■ MATERIALS PROVIDED ■
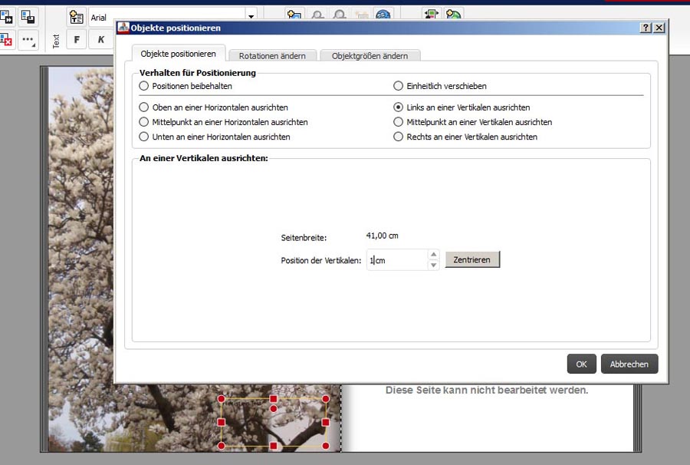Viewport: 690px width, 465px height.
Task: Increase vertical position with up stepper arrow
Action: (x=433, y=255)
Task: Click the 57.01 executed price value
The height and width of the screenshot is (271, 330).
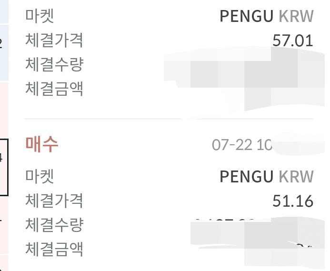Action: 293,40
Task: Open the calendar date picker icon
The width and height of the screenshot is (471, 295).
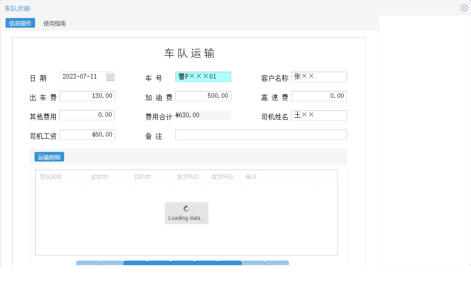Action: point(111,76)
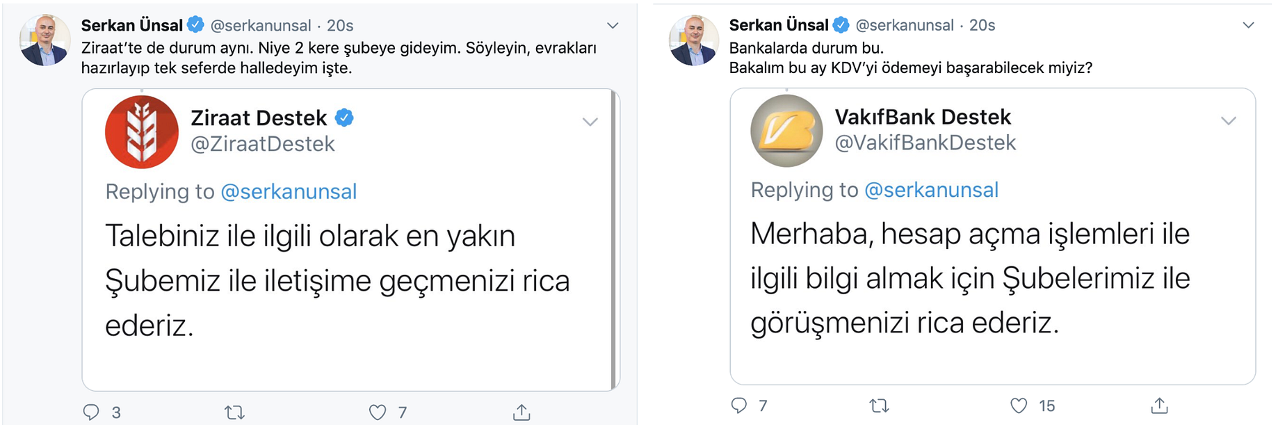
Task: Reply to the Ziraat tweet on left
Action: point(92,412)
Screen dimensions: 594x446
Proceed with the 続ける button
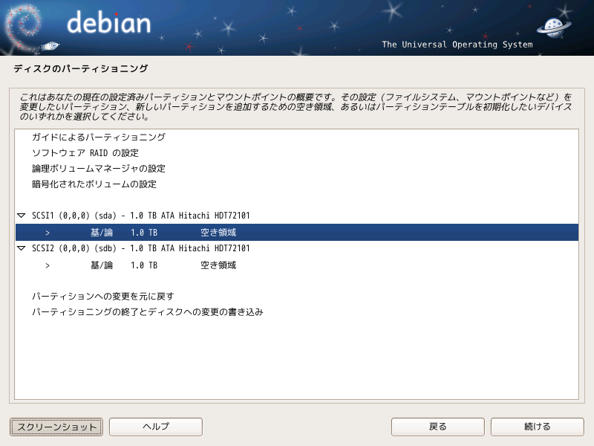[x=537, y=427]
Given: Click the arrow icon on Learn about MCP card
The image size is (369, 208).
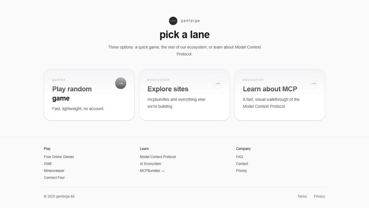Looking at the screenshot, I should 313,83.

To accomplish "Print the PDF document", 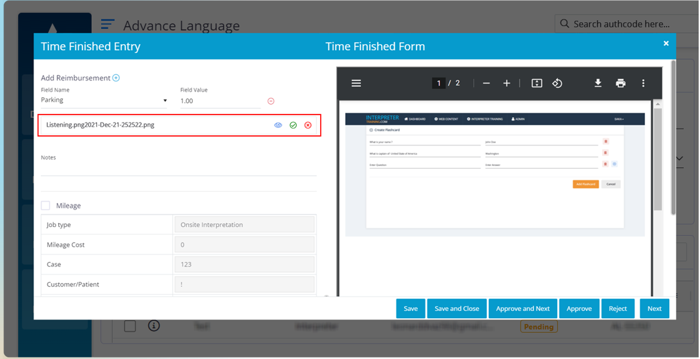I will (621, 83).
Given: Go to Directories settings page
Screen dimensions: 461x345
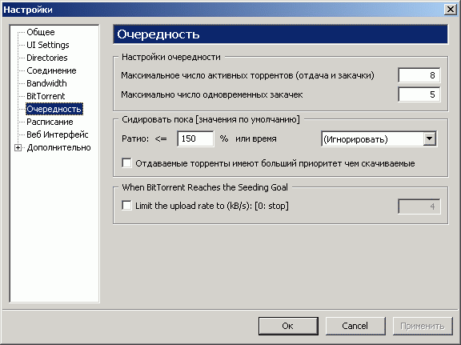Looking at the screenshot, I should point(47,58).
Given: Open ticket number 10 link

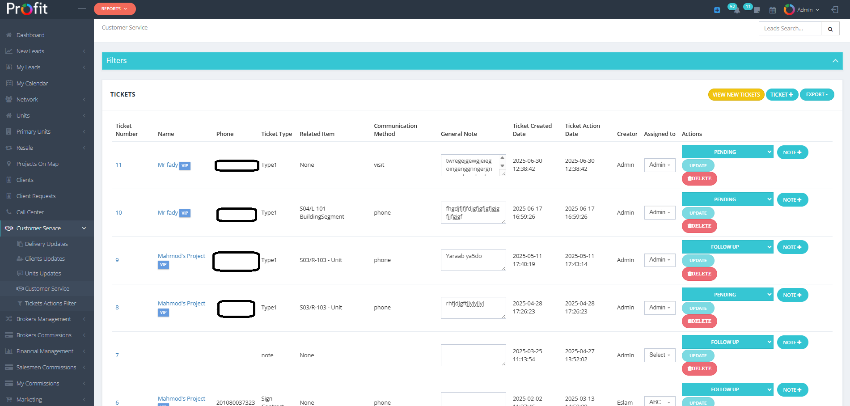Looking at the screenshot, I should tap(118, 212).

■ TASK TO CARRY OUT ■
State how many lines of the records contain the word "Open", giving only the number.

■ RESULT ■
2